++++ Passage provided
Arnold v. Prout

51 N.H. 587 | N.H. | 1872

Bellows, C. J.

There was no express direction in the order to send the goods by the railroad, but it is fairly.to be inferred, from the direction to make a car-load of the ale, that the defendant expected it would be so sent.

It was delivered to the carrier at Ogdensburg directed to the defendant at Manchester, and he received it and paid the freight.

This is evidence, and, unless controlled, conclusive evidence that the ale was properly delivered to the carrier in New York, and is, I think, equivalent to proof of an express order so to send it. So far, then, this appears, without being obliged to rely upon the plaintiffs’ own testimony ; and in confirmation of it, one of the plaintiffs testifies that the ale was to be delivered to the carrier at Ogdensburg. and that there was no agreement as to delivery in Manchester. The law on this subject is extremely well settled, that if a tradesman order goods to be sent by a carrier, although no particular carrier be named, the moment they are delivered to the carrier it operates as a delivery to the purchaser, and the property at once vests in him, — the carrier in fact being considered as the agent of the buyer and not of the seller. Dutton v. Solomonson, 3 Bos. & Pul. 584; Cooke v. Ludlow, 2 B. & P. New Rep. 118. And this doctrine has been fully recognized in New Hampshire. Woolsey v. Bailey, 27 N. H. 217; Smith v. Smith, ibid 252, and cases cited; Garland v. Lane, 46 N. H. 248, and cases cited; Sortwell v. Hughes, 1 Curtis U. S. C. C. 244.

Unless, then, there is evidence tending to control this proof that the goods were to be delivered to a carrier, it must be taken that the sale was completed in New York; and we think there is no such evidence.

Evidence that the plaintiffs warranted the ale to be reasonably fit for transportation, and to be good for a reasonable time, lias no such tendency. An agreement, that if the ale was destroyed in the transit the plaintiff's should bear the loss, would be evidence tending to prove that the place of delivery was at Manchester ; but it would be otherwise if the agreement was that the plaintiffs should bear the loss if destroyed in the transit through their own fault; and such is the substance of the testimony on that point.
++++++++
++++ Source data
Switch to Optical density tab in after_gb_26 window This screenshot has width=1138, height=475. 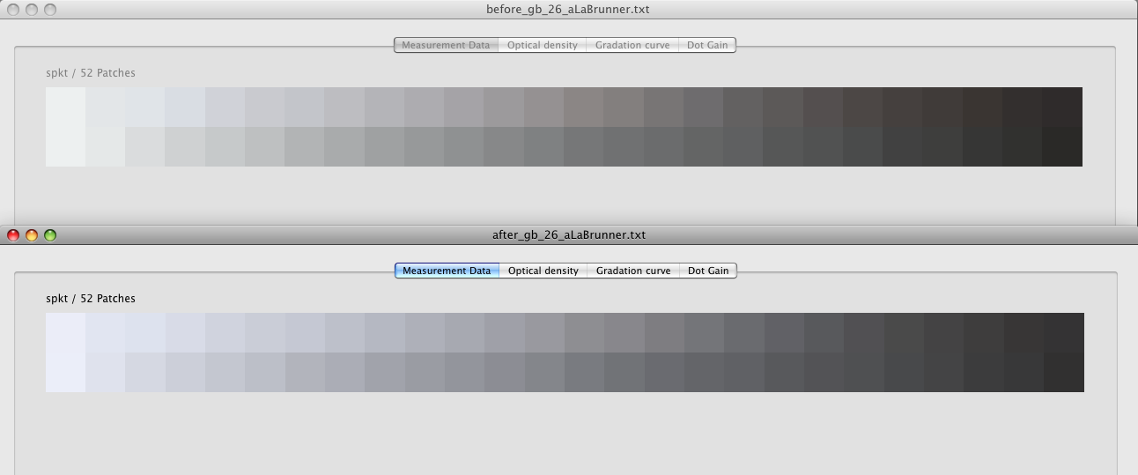tap(543, 271)
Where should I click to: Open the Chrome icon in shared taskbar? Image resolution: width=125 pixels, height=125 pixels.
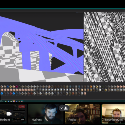pyautogui.click(x=6, y=101)
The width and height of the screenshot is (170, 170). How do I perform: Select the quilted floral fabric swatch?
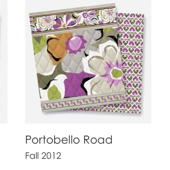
++++++++
> _Exercise brief_
Copy out the whole Arnold v. Prout court opinion shown at the top of the page, word for word.

> _Complete response_
Arnold v. Prout

51 N.H. 587 | N.H. | 1872

Bellows, C. J.

There was no express direction in the order to send the goods by the railroad, but it is fairly.to be inferred, from the direction to make a car-load of the ale, that the defendant expected it would be so sent.

It was delivered to the carrier at Ogdensburg directed to the defendant at Manchester, and he received it and paid the freight.

This is evidence, and, unless controlled, conclusive evidence that the ale was properly delivered to the carrier in New York, and is, I think, equivalent to proof of an express order so to send it. So far, then, this appears, without being obliged to rely upon the plaintiffs’ own testimony ; and in confirmation of it, one of the plaintiffs testifies that the ale was to be delivered to the carrier at Ogdensburg. and that there was no agreement as to delivery in Manchester. The law on this subject is extremely well settled, that if a tradesman order goods to be sent by a carrier, although no particular carrier be named, the moment they are delivered to the carrier it operates as a delivery to the purchaser, and the property at once vests in him, — the carrier in fact being considered as the agent of the buyer and not of the seller. Dutton v. Solomonson, 3 Bos. & Pul. 584; Cooke v. Ludlow, 2 B. & P. New Rep. 118. And this doctrine has been fully recognized in New Hampshire. Woolsey v. Bailey, 27 N. H. 217; Smith v. Smith, ibid 252, and cases cited; Garland v. Lane, 46 N. H. 248, and cases cited; Sortwell v. Hughes, 1 Curtis U. S. C. C. 244.

Unless, then, there is evidence tending to control this proof that the goods were to be delivered to a carrier, it must be taken that the sale was completed in New York; and we think there is no such evidence.

Evidence that the plaintiffs warranted the ale to be reasonably fit for transportation, and to be good for a reasonable time, lias no such tendency. An agreement, that if the ale was destroyed in the transit the plaintiff's should bear the loss, would be evidence tending to prove that the place of delivery was at Manchester ; but it would be otherwise if the agreement was that the plaintiffs should bear the loss if destroyed in the transit through their own fault; and such is the substance of the testimony on that point.